> [What is being asked]: Extract every line in the listing below that contains the word "from".

— begin Given data —

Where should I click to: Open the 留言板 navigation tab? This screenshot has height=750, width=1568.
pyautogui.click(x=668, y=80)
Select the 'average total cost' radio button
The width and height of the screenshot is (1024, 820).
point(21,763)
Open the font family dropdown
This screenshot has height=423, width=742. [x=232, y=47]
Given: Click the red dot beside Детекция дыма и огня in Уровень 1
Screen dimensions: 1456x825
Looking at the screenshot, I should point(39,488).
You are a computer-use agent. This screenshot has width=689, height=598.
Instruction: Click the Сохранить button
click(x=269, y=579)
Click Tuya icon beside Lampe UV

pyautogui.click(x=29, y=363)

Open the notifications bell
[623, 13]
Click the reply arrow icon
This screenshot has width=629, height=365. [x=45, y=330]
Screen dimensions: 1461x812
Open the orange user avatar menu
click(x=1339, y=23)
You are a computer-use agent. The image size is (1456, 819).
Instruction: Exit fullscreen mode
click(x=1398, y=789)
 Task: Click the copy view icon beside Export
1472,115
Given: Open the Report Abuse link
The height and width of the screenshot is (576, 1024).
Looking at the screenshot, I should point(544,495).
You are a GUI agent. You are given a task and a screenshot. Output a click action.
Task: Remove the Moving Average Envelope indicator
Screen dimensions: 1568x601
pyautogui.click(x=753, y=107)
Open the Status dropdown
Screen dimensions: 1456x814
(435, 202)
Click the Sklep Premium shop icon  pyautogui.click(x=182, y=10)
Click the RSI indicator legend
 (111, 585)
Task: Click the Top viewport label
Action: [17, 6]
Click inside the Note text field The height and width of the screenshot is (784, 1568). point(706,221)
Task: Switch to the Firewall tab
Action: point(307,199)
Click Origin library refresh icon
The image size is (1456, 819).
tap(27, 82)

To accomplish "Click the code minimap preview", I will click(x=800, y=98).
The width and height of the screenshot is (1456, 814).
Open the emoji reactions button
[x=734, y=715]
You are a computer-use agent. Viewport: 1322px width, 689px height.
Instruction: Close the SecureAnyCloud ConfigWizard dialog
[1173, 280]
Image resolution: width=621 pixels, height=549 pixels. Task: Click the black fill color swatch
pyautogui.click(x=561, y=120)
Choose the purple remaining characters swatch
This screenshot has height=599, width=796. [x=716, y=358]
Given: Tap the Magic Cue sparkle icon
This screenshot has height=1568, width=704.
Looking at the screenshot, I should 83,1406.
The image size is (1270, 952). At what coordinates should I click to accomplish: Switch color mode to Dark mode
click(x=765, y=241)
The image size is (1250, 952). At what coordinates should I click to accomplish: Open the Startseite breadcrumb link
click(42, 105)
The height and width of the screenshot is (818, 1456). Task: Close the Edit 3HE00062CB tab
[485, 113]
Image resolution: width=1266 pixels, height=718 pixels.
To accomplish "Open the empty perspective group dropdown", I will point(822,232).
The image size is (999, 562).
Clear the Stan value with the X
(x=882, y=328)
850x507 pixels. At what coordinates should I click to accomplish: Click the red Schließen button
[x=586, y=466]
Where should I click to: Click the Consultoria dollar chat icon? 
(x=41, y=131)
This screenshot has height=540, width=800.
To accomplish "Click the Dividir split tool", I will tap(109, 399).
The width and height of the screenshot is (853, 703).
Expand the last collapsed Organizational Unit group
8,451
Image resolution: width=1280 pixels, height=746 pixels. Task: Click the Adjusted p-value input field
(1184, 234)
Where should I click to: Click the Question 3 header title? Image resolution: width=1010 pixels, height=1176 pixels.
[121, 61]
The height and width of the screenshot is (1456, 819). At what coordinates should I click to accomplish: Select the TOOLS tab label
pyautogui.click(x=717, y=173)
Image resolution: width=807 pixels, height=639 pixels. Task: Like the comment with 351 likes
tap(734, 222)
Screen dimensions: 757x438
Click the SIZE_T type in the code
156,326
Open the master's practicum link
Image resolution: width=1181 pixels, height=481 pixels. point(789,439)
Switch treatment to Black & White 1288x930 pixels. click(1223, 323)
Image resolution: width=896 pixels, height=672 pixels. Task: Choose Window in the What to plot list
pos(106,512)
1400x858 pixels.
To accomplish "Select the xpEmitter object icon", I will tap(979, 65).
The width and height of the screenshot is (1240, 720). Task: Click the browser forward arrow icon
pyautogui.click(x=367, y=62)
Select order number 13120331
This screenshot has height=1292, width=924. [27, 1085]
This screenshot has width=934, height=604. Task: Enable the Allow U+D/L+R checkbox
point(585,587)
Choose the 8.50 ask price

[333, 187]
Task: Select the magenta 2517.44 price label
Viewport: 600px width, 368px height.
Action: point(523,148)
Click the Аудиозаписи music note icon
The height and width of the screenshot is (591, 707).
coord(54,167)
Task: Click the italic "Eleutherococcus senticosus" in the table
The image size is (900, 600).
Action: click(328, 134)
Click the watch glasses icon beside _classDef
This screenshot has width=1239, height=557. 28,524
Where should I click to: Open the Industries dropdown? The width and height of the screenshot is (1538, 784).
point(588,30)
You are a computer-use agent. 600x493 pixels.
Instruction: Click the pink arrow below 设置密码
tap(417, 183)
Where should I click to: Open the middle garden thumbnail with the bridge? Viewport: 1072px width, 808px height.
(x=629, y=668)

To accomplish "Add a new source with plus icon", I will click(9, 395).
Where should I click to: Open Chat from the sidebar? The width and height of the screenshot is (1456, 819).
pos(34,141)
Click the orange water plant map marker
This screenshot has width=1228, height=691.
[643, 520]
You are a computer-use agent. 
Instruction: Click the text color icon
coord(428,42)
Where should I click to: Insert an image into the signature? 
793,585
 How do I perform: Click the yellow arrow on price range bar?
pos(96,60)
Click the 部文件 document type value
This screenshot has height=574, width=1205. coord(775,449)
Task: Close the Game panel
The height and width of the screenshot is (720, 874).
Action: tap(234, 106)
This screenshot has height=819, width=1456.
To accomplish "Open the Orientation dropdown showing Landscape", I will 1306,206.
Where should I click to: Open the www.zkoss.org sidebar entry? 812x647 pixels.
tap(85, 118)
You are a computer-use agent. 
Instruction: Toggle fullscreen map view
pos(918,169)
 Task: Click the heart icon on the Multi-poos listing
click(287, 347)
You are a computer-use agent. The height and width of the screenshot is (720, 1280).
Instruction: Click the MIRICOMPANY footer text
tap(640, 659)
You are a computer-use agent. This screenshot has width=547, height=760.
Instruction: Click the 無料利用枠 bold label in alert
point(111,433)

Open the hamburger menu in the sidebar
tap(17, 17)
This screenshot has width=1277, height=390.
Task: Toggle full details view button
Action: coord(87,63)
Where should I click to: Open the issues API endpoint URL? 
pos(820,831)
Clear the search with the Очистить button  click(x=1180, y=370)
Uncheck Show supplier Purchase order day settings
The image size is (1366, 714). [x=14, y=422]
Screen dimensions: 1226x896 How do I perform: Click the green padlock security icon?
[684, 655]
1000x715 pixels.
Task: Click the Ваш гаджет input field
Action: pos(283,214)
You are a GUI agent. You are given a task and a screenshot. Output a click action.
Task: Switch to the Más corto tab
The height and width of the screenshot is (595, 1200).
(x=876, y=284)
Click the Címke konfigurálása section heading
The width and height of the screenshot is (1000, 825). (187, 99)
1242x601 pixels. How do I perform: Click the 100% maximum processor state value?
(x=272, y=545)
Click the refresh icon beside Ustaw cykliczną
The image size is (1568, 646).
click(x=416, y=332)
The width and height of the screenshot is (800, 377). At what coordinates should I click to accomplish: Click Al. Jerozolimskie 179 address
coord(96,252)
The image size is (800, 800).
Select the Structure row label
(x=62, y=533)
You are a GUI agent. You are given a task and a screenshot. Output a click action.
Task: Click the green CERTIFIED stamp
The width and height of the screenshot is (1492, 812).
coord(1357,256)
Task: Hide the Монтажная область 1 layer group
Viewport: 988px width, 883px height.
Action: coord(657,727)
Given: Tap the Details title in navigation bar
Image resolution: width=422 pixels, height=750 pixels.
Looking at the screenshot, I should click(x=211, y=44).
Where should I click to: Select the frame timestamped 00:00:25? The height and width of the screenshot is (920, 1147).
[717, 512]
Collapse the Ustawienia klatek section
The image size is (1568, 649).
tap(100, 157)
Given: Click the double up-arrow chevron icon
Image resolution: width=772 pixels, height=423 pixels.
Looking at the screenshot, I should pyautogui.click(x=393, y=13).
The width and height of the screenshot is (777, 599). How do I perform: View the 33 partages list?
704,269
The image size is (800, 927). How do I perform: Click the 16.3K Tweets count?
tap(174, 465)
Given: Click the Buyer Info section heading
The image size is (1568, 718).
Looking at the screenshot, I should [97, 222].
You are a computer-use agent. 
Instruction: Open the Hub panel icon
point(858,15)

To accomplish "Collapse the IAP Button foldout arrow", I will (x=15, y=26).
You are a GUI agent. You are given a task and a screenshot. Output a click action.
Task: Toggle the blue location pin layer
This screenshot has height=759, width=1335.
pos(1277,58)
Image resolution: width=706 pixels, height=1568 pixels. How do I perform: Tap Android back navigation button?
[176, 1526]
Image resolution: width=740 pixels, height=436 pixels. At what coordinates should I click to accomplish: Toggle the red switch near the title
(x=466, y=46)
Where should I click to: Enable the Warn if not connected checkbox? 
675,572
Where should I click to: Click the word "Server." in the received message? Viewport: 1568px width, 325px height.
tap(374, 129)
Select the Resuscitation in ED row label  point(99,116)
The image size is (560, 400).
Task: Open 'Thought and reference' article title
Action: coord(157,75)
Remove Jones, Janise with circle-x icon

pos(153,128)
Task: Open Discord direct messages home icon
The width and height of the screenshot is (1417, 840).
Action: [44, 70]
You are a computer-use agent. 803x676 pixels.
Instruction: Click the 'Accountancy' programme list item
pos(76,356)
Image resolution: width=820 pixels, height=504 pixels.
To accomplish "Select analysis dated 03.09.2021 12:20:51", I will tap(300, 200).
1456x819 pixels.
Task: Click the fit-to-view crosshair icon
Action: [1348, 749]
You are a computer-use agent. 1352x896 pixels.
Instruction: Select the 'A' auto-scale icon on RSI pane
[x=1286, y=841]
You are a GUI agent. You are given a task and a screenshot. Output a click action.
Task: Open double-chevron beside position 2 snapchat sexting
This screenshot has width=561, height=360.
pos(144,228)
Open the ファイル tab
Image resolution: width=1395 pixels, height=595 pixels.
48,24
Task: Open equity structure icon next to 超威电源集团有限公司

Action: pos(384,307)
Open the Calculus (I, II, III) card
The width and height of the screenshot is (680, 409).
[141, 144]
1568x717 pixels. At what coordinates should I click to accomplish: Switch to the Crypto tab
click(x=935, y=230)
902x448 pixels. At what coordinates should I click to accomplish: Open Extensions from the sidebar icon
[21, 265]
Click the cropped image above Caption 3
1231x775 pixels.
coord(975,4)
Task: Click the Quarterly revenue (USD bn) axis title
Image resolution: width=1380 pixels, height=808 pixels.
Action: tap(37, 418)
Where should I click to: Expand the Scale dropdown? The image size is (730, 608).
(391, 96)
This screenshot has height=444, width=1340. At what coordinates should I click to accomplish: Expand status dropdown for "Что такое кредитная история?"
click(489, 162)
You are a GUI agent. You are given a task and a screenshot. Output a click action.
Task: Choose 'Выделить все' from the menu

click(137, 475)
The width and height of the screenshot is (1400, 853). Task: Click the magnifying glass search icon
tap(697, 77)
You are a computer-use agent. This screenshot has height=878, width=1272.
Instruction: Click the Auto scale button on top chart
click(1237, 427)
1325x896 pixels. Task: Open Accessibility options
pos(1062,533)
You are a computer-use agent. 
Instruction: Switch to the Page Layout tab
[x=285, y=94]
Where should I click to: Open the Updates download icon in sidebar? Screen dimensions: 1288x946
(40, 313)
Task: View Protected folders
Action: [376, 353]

— end Given data —

> [Completed exercise]:
Where should I click to: Open Chat from the sidebar? The width and height of the screenshot is (1456, 819).
902x448 pixels. At what coordinates should I click to accomplish: Open Extensions from the sidebar icon
Task: Choose 'Выделить все' from the menu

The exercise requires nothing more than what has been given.